Si on vous suit, même si vous l’avouez avec réserve, la GRA reste la seule institution, surtout depuis votre arrivée, à pouvoir mener à bien ce genre d’enquête ?
J’ai fait ce métier pendant 12 années à la BHA. J’aide déjà le MTC en ce sens. Plusieurs options sont à l’étude à ce que j’ai cru comprendre. Option A : la GRA dépose un dossier à la Police des jeux et celle-ci mène son investigation.
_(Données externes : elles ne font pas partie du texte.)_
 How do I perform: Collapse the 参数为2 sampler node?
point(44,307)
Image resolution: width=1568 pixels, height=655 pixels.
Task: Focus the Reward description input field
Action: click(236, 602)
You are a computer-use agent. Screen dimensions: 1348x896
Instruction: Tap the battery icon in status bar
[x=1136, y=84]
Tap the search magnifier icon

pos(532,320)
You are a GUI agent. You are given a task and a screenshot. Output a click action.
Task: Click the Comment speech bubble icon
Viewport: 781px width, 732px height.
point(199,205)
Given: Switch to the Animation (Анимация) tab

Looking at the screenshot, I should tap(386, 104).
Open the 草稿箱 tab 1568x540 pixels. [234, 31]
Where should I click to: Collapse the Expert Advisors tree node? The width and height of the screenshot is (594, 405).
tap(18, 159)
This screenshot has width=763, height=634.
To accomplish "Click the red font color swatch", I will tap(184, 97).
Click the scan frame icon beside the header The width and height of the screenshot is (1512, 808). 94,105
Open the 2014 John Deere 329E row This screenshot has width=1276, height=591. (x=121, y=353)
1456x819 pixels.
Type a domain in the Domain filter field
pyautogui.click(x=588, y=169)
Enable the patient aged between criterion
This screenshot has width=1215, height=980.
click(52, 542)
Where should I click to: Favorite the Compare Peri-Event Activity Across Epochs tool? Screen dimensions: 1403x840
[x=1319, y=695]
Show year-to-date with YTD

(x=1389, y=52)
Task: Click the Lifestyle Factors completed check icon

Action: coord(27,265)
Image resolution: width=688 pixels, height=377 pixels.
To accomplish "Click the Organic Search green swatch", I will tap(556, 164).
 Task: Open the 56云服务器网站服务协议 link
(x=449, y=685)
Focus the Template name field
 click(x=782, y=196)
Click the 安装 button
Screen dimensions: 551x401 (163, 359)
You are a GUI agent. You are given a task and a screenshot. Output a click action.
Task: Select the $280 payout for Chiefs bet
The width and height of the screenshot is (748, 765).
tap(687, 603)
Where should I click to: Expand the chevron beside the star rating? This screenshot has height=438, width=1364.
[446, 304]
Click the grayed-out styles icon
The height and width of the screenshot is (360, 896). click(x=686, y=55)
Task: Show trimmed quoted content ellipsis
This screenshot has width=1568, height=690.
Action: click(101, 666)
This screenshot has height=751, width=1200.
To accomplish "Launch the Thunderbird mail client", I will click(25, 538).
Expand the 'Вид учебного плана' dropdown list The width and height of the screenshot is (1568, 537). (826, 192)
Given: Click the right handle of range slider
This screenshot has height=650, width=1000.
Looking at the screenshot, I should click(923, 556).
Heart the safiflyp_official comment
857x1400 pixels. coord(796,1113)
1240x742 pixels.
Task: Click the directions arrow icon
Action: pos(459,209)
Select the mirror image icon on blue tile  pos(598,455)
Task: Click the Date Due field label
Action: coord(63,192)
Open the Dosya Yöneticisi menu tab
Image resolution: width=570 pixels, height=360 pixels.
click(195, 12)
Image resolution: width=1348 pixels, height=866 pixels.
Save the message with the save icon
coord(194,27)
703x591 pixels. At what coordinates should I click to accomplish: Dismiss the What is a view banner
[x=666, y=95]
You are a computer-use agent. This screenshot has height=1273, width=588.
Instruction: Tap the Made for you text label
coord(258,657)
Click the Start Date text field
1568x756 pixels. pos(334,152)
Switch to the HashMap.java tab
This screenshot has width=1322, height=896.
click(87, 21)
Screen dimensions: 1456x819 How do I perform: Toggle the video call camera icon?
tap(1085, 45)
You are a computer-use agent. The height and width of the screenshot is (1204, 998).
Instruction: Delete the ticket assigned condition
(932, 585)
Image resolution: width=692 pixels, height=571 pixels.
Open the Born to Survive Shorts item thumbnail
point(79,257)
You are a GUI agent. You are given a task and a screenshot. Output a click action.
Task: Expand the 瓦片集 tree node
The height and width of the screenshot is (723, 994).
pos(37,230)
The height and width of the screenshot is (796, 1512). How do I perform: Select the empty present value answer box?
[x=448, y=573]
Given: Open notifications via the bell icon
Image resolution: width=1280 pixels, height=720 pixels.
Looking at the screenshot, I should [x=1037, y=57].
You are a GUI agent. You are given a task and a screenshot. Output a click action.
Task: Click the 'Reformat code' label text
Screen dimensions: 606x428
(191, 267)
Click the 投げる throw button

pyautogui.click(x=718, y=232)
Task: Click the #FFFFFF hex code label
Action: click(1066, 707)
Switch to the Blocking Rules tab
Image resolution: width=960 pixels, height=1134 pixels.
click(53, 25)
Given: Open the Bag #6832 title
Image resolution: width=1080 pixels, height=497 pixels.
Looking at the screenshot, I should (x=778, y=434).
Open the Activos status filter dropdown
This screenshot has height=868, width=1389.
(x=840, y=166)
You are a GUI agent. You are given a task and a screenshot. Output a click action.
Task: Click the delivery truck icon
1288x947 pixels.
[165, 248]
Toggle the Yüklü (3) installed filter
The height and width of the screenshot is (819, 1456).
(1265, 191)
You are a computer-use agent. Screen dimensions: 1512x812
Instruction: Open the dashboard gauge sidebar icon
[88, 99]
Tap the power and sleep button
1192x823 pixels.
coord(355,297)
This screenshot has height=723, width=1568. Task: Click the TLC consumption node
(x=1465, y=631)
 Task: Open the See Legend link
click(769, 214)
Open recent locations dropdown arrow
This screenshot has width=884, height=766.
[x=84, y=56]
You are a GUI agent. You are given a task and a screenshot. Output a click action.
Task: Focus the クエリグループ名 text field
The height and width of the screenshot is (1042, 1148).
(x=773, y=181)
Option B : la GRA réfère le dossier à une éventuelle prosecution unit au sein même de la GRA. Le MTC reste, bien sûr, aux côtés de la police et de la GRA. Les deux options laissent le soin au MTC de gérer seul des écarts moins graves au niveau des Rules of Racing.

Ce sera quand même une pilule dure à faire avaler pour le MTC. On parle de retirer les pouvoirs d’investigation et de sanctions au club organisateur de courses…
(Prend son temps). Je dis juste que le MTC a besoin de notre aide pour assainir l’industrie. Nous souhaitons l’assister en matière d’enquêtes et de procès, et non lui enlever tous ses pouvoirs. Prenons le cas récent de Zilpaterol. This was a massive issue for horse racing. Il faut dire que la GRA a pris les choses en main, et cela nous a permis de vite régler la question. Que se serait-il passé si nous n’avions pas pensé à faire analyser les échantillons de nourriture ? On parle de 24 cas positifs. Personne n’avait une idée précise de ce qui s’était passé. On parle de six mois de suspension pour les chevaux. Sept entraîneurs auraient été suspendus. Cela aurait été la dure réalité de ces coursiers et ces entraîneurs sous les Rules of Racing. Reste que notre travail a été bénéfique. Une solution a été vite trouvée. Quant au cas de Simon Jones, je compile un dossier de mon côté pour aider la salle des commissaires. Et ça ne marche pas si mal…

La GRA compte-t-elle adopter d’autres mesures visant à mettre bon ordre dans cette industrie ?
Un intelligence system est à l’étude. Nous sommes à un stade très avancé dans le processus. Nous embaucherons un Intelligence Manager ainsi que des analystes. Tous les stakeholders de l’industrie seront dans le collimateur de ce système. On vise à construire une gigantesque base de données. Si nous avons des informations à l’effet qu’un jockey ou autre a commis un délit, on va commencer à construire sur cette information. A-t-il eu des rencontres avec certaines personnes ? D’autres personnes lui ont-elles parlé pour influencer une course ? Ce système nous permettra de garder un œil sur les personnes liées de près ou de loin à l’industrie des jeux. On veut faire peur aux suspects et contrevenants. La GRA mordra encore plus fort cette année !

L'article paru dans l'express Turf du jeudi 18 avril 2019.